Diffy: Inductive Reasoning of Array Programs using Difference Invariants

TL;DR

Diffy introduces a novel verification approach for array programs with symbolic size parameters by using difference invariants and inductive reasoning, enabling proofs of properties beyond existing techniques.

Contribution

The paper presents a new verification method combining difference invariants with inductive reasoning, improving the ability to prove properties of array programs with symbolic sizes.

Findings

Diffy outperforms state-of-the-art tools in certain verification tasks.

It can prove properties that previous methods could not.

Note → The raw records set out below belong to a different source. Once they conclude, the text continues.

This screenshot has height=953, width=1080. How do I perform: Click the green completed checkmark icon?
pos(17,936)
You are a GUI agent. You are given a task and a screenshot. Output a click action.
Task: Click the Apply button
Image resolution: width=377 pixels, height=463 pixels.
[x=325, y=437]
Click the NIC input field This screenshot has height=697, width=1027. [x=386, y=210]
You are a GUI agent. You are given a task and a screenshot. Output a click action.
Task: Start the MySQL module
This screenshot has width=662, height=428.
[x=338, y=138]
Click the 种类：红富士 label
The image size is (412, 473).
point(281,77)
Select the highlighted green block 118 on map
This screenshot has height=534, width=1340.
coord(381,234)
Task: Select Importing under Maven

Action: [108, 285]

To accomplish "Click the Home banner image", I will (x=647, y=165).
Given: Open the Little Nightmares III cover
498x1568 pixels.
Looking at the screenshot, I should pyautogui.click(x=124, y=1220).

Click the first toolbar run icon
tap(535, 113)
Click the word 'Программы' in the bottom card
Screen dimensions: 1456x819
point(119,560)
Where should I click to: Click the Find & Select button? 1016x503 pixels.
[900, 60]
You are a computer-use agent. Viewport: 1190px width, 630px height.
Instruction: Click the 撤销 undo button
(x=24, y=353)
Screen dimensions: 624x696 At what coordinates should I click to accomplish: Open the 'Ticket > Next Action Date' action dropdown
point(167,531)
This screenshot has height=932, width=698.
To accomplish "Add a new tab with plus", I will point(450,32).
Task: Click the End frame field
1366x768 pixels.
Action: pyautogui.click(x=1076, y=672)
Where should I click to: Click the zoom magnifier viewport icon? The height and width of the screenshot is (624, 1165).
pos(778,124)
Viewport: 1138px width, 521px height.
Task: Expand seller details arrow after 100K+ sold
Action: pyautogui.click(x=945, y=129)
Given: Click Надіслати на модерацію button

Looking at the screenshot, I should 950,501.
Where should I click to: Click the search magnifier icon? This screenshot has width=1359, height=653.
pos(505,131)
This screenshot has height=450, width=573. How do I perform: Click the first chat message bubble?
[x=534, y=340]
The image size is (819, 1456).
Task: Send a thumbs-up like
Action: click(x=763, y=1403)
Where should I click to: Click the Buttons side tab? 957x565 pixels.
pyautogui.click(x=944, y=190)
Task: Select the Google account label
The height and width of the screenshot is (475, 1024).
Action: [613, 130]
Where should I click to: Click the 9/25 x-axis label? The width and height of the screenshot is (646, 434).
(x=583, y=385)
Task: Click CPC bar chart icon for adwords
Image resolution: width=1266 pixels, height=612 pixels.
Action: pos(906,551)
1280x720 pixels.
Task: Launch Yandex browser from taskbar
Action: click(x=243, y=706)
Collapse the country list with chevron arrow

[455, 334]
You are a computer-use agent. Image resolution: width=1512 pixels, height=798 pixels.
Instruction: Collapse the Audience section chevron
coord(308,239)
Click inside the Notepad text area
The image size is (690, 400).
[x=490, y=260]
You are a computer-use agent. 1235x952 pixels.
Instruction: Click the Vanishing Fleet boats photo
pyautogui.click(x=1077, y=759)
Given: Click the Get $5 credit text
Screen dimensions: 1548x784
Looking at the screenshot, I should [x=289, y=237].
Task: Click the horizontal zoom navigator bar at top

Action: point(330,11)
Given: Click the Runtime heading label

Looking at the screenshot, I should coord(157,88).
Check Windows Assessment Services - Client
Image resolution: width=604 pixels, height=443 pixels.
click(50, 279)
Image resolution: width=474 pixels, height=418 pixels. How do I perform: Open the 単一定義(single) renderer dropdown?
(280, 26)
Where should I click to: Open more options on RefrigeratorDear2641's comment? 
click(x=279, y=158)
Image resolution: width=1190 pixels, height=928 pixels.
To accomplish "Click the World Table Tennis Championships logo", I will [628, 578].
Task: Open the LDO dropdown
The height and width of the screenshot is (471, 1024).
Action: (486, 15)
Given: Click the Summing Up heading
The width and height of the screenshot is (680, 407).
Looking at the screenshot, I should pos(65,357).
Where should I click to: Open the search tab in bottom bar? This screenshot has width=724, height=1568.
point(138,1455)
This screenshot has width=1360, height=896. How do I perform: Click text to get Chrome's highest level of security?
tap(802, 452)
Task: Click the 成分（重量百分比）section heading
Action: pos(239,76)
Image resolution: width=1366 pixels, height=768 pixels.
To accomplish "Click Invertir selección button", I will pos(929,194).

The approach simplifies invariants needed for array program verification.

Abstract

We present a novel verification technique to prove interesting properties of a class of array programs with a symbolic parameter N denoting the size of arrays. The technique relies on constructing two slightly different versions of the same program. It infers difference relations between the corresponding variables at key control points of the joint control-flow graph of the two program versions. The desired post-condition is then proved by inducting on the program parameter $N$, wherein the difference invariants are crucially used in the inductive step. This contrasts with classical techniques that rely on finding potentially complex loop invaraints for each loop in the program. Our synergistic combination of inductive reasoning and finding simple difference invariants helps prove properties of programs that cannot be proved even by the winner of Arrays sub-category from SV-COMP 2021. We have implemented a prototype tool called diffy to demonstrate these ideas. We present results comparing the performance of diffy with that of state-of-the-art tools.